■ Aim
Express the records from their first line through the line containing "coord(1436,275)", inclusive, as a JSON list of strings with one string per line and blank lines omitted.

■ Source data
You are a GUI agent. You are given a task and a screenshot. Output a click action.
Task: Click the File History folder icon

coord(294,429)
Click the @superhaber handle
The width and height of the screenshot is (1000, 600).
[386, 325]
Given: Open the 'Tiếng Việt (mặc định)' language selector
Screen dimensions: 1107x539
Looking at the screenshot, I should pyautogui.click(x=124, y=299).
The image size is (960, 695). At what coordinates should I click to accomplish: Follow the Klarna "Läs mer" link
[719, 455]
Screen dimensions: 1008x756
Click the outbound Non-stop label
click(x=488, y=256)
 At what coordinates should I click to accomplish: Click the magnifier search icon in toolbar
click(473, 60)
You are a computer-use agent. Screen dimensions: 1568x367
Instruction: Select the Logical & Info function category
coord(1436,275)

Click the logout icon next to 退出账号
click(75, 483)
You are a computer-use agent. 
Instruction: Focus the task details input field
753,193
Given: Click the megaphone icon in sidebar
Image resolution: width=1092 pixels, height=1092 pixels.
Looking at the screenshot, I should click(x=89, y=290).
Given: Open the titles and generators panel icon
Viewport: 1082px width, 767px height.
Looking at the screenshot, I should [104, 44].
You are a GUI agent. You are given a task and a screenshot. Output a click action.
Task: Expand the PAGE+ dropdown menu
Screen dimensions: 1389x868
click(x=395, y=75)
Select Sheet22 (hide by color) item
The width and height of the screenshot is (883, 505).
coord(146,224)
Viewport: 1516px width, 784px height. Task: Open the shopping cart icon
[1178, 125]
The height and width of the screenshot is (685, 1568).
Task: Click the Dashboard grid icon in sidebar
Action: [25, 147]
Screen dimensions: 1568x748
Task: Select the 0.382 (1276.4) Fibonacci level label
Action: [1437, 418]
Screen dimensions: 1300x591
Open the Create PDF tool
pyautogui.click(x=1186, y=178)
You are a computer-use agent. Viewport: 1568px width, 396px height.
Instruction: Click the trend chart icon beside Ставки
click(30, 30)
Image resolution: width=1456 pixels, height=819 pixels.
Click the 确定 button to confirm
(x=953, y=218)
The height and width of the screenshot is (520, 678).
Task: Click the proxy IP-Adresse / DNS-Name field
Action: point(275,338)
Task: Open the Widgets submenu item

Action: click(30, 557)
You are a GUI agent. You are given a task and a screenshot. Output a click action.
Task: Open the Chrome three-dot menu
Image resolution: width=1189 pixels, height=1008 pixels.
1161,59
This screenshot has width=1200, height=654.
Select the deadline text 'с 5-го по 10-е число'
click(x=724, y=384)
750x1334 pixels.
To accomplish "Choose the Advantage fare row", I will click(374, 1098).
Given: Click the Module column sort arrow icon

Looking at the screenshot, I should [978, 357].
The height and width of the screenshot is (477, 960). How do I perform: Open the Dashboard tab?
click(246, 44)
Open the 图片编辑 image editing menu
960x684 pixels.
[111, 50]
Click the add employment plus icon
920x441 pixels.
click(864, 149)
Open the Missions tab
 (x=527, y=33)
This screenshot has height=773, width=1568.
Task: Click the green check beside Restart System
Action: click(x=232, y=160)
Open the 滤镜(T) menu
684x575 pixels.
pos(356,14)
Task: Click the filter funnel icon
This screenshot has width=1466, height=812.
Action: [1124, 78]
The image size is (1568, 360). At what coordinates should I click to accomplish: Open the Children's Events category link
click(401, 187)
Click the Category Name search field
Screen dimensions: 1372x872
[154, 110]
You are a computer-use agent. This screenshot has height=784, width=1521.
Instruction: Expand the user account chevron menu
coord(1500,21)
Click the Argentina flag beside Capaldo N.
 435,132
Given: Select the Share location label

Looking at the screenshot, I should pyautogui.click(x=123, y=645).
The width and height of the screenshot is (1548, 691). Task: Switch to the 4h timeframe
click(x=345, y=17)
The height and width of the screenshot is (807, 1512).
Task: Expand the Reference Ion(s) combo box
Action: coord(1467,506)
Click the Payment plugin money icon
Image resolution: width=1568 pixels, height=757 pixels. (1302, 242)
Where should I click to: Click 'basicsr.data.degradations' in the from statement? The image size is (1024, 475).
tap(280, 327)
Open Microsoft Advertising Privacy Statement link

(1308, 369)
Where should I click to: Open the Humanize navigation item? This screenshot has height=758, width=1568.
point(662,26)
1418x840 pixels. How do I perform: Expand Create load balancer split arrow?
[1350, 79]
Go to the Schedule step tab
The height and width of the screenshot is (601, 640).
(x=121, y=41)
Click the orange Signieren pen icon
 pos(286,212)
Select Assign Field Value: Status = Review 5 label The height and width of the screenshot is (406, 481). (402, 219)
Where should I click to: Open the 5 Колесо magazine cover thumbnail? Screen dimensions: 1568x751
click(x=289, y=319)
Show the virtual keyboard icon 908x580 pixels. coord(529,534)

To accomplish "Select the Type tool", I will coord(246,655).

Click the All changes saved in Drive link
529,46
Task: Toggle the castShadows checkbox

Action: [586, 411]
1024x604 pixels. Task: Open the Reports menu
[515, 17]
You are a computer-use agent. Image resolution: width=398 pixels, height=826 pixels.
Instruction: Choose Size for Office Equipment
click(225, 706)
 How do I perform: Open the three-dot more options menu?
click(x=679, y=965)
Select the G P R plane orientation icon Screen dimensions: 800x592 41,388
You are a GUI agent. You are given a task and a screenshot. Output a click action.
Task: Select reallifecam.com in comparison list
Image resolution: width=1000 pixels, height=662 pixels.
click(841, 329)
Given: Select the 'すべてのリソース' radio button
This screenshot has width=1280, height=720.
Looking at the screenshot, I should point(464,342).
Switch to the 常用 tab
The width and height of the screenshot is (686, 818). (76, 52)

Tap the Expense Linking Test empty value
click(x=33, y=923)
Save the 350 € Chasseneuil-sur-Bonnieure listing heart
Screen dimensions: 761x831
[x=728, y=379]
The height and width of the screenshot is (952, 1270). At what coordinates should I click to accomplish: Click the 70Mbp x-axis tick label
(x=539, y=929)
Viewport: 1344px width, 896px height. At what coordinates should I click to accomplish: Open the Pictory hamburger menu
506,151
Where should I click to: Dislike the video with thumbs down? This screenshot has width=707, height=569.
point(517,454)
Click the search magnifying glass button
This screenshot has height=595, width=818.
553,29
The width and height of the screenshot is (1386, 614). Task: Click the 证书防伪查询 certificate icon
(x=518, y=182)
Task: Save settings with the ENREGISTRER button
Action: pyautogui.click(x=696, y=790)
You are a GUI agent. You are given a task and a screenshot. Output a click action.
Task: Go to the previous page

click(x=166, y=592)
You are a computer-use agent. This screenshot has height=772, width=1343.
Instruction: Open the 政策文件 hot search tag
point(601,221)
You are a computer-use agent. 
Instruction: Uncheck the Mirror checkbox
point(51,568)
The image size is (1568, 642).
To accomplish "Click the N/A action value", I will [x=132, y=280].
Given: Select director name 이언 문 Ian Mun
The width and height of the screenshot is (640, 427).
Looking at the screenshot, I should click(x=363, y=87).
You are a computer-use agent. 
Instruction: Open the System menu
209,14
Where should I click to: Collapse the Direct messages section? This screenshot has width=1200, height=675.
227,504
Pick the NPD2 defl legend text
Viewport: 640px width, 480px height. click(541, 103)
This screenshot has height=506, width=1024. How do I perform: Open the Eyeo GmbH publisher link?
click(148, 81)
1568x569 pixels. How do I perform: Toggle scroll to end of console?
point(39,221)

■ Solution for this exercise
[
  "You are a GUI agent. You are given a task and a screenshot. Output a click action.",
  "Task: Click the File History folder icon",
  "coord(294,429)",
  "Click the @superhaber handle",
  "The width and height of the screenshot is (1000, 600).",
  "[386, 325]",
  "Given: Open the 'Tiếng Việt (mặc định)' language selector",
  "Screen dimensions: 1107x539",
  "Looking at the screenshot, I should pyautogui.click(x=124, y=299).",
  "The image size is (960, 695). At what coordinates should I click to accomplish: Follow the Klarna \"Läs mer\" link",
  "[719, 455]",
  "Screen dimensions: 1008x756",
  "Click the outbound Non-stop label",
  "click(x=488, y=256)",
  " At what coordinates should I click to accomplish: Click the magnifier search icon in toolbar",
  "click(473, 60)",
  "You are a computer-use agent. Screen dimensions: 1568x367",
  "Instruction: Select the Logical & Info function category",
  "coord(1436,275)"
]